=== TASK TO COMPLETE ===
Word for word, restate the lines of the listing from the one that holds "Click the chart title heading text" through the very last line, and nothing more.

ENTRIES SUPPLIED START

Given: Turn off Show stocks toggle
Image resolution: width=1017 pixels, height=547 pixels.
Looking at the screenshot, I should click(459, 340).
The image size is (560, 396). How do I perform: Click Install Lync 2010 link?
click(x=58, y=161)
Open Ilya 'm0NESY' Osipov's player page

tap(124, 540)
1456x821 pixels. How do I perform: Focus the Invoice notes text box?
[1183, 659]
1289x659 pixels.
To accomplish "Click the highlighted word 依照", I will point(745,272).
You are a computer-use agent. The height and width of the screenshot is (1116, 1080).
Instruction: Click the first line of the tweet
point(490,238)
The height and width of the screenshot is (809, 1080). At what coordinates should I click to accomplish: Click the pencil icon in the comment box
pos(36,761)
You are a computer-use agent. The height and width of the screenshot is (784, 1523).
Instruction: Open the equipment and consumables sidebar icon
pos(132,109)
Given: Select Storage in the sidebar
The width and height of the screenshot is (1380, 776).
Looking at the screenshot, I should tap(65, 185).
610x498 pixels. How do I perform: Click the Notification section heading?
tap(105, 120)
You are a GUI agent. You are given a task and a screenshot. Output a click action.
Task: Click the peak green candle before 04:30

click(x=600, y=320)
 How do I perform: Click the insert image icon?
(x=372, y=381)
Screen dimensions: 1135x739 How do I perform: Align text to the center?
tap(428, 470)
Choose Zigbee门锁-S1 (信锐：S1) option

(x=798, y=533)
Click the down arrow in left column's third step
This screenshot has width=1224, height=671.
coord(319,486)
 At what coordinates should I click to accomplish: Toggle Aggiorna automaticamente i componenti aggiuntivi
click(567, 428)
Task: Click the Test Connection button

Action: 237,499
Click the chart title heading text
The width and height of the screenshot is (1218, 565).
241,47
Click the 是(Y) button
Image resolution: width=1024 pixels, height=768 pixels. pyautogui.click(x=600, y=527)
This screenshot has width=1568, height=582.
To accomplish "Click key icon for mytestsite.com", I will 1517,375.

ENTRIES SUPPLIED END

=== ANSWER BOX ===
Click the chart title heading text
The width and height of the screenshot is (1218, 565).
241,47
Click the 是(Y) button
Image resolution: width=1024 pixels, height=768 pixels. pyautogui.click(x=600, y=527)
This screenshot has width=1568, height=582.
To accomplish "Click key icon for mytestsite.com", I will 1517,375.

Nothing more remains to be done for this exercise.